■ **WORK REQUEST**: Begin at the line containing "Image resolution: width=617" and retype each line through the end of the records exactly. Include nothing else and no pictures.

Stored items
-*-
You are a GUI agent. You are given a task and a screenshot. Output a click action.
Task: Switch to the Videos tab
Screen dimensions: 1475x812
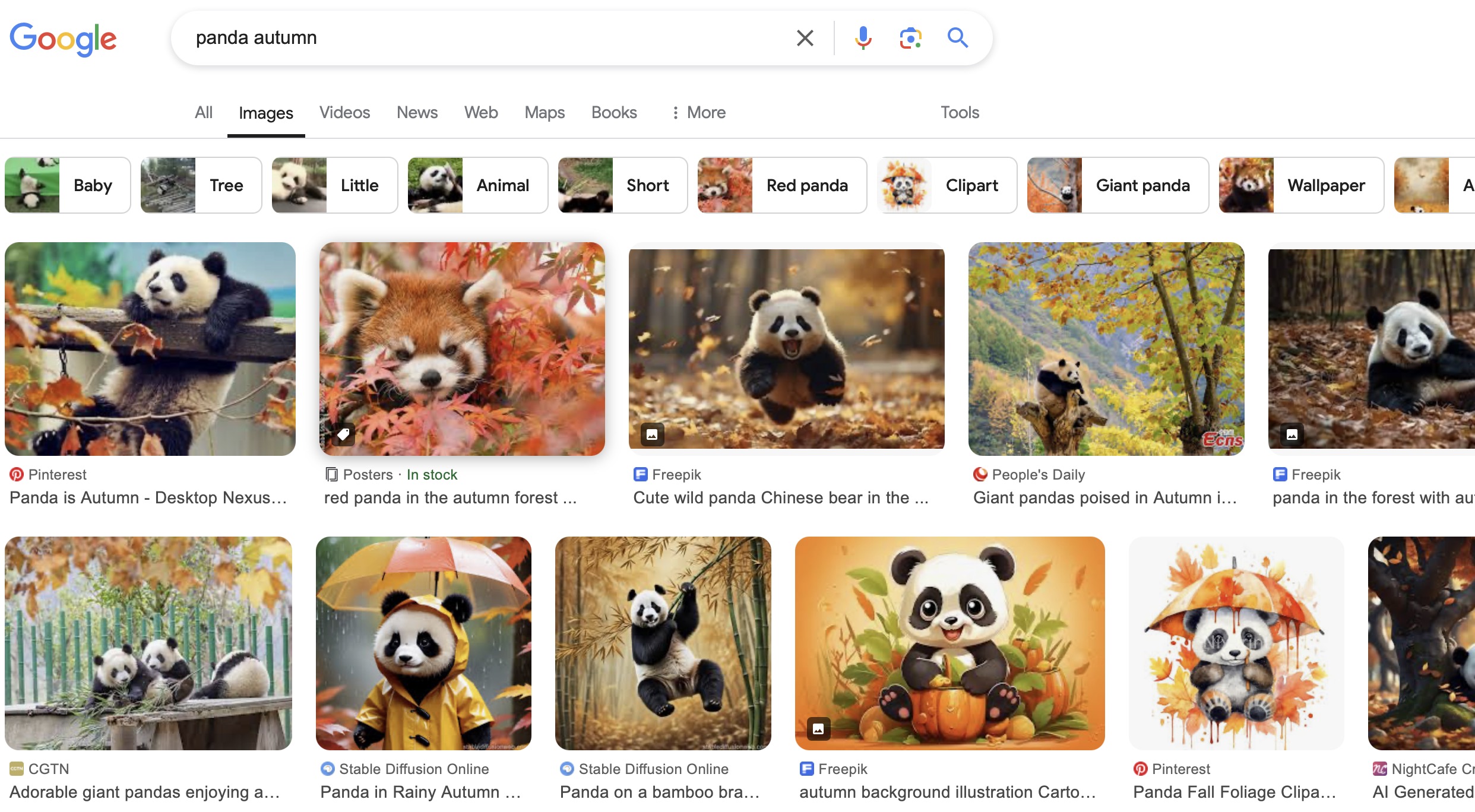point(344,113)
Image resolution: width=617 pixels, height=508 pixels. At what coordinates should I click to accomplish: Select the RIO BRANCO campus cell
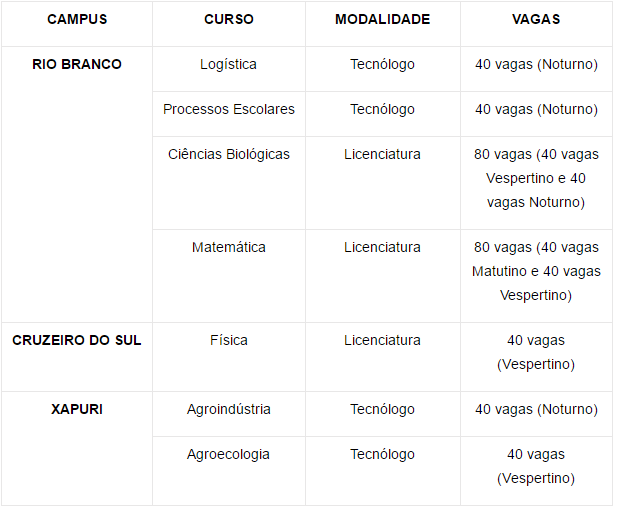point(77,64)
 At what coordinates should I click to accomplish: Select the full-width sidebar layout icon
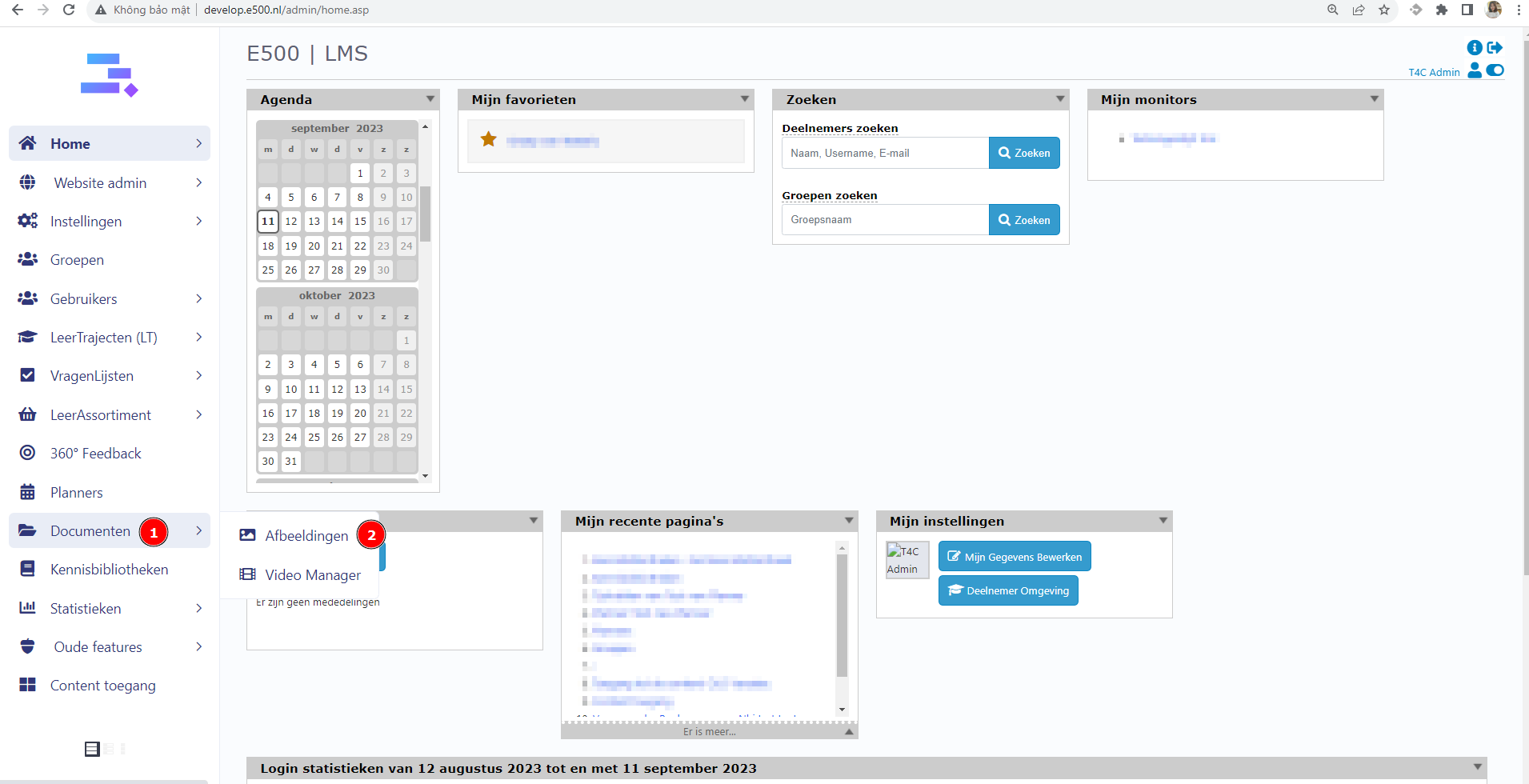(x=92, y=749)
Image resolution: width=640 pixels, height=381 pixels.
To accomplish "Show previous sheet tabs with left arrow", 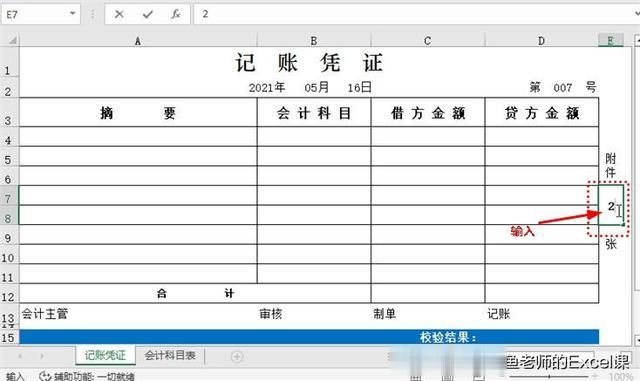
-*-
■ **SOLUTION TO THE PROBLEM**:
Image resolution: width=617 pixels, height=508 pixels. At what coordinates should I click to accomplish: Select the RIO BRANCO campus cell
point(77,64)
 At what coordinates should I click to accomplish: Select the full-width sidebar layout icon
(x=92, y=749)
Image resolution: width=640 pixels, height=381 pixels.
To accomplish "Show previous sheet tabs with left arrow", 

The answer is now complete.